Link Etiquette

December 7, 2010 § 4 Comments

I had no idea!

This is my first blog and I had absolutely no idea that there was a process for linking to websites!  I know it’s funny, but I was horrified to know that I had transgressed in some way towards an organization I admired.  So, full of guilt,  I went on a search spree to find out what the correct way to link was.

Needless to say, opinions differ greatly.  I’m assuming there could be more concern about my blog because I have a very particular goal I am working towards.  Organization affiliation could be presumed with that goal could be, well, presumed – and I guess detrimental in some way.  Maybe when NPJP becomes a real entity, not just an idea…

It’s interesting that this happened, because just yesterday I contacted a professor at GWU and I referred to myself as the “lil ‘ole undergraduate with a great idea.”  He promptly contacted me back expressing an understanding and agreed to helping me come up with a list of benefits in a more academic vernacular.  Somewhere, my “status” may actually play a part in this journey.  Hopefully not, but…

Anyway, here is what I found on the linking:

ProBlogger – The Etiquette of Linking

Essentially, give credit where it’s due – in full.  Make sure it’s clearly recognizable that the content is not originally yours.

Lorelle – You Do Not Need Permission to Link

Really focused on what I have here – a blog.  I’m guessing there is a difference between a website and a blog?  The fine line, which I’m guessing comes from perception, is what Lorelle discusses below:

” Should you ask permission to link to someone on your blogroll or otherwise?
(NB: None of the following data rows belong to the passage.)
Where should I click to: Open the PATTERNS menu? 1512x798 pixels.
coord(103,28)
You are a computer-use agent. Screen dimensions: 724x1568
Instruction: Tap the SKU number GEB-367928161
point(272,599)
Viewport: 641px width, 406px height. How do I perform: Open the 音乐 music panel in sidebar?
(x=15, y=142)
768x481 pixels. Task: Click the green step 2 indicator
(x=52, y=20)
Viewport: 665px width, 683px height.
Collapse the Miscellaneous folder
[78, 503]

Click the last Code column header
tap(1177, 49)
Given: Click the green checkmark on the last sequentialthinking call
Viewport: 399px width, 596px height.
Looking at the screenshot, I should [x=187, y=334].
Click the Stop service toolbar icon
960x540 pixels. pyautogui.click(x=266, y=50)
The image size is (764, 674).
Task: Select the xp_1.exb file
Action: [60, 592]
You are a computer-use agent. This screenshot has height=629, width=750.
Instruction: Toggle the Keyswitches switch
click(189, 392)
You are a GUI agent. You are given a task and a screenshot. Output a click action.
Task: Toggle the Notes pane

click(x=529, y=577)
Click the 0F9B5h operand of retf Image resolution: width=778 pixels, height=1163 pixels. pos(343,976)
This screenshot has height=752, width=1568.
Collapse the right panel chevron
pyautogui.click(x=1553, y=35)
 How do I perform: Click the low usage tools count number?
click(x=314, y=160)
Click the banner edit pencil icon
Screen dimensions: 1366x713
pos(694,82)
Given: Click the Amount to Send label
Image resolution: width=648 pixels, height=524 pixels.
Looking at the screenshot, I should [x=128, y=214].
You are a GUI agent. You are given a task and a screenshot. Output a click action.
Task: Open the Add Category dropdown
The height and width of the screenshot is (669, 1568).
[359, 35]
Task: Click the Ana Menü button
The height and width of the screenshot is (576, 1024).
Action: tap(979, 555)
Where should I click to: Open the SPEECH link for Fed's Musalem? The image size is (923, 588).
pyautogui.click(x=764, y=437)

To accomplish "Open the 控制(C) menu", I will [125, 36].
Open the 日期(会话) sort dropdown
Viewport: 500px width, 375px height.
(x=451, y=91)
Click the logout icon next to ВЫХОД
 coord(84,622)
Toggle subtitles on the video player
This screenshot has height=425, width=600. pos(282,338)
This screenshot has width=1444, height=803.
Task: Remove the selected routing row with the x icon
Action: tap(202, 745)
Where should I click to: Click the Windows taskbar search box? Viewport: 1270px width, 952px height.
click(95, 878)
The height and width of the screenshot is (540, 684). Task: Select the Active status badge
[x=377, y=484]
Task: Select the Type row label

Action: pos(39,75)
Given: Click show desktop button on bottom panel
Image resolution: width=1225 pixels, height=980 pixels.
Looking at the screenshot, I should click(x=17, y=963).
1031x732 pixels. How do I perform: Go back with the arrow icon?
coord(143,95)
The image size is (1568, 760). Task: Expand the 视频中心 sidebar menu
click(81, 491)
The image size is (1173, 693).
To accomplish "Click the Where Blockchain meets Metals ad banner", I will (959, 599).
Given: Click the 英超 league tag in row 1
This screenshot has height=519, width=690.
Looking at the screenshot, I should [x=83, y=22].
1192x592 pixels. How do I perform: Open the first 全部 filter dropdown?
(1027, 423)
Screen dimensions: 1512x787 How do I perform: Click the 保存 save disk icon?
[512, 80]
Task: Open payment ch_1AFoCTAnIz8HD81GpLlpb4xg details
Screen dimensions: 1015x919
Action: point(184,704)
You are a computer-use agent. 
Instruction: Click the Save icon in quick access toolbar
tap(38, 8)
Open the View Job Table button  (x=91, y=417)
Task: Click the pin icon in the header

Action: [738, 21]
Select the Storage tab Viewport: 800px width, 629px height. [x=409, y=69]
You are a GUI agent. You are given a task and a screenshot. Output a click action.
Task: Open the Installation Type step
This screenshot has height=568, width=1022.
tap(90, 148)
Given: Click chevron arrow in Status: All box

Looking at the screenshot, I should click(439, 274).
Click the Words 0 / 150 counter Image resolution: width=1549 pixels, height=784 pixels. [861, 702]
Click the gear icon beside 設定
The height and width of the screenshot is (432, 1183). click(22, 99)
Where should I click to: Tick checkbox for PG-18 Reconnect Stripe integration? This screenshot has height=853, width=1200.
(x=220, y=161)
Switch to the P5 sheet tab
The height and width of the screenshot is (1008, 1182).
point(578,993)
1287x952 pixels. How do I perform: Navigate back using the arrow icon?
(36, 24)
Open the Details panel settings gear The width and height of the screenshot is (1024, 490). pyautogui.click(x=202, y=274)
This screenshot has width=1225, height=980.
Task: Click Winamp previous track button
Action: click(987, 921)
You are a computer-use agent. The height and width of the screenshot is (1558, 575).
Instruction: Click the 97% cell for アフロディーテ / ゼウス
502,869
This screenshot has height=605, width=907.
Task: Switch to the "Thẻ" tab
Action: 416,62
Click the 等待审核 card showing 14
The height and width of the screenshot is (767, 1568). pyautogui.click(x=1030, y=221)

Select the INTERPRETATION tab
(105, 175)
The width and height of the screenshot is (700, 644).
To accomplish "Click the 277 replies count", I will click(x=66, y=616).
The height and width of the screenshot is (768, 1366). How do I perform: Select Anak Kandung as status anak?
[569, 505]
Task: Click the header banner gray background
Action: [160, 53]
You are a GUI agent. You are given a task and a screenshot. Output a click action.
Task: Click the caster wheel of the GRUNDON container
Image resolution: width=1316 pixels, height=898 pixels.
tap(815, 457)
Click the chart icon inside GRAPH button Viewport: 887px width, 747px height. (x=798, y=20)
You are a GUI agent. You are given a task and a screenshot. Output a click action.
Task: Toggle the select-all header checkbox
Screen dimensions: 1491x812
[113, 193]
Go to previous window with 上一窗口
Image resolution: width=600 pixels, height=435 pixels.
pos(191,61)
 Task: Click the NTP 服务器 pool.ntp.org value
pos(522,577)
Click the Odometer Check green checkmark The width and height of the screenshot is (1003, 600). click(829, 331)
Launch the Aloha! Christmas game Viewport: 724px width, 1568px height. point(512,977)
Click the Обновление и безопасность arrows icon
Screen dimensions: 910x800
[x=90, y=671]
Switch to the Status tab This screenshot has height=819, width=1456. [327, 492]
Maybe. It depends upon what you are going to do with that link. Blogroll links are recommendations, encouraging visitors to follow the sites you recommend. If they don’t want your recommendation, you probably don’t want them on your list.

However, if you are using a link to their blog or website in a way that makes you money, takes money away from them, or exploits their site for your own benefit, then I recommend you get permission as the perspective on the outgoing link has changed.”

I am so confused!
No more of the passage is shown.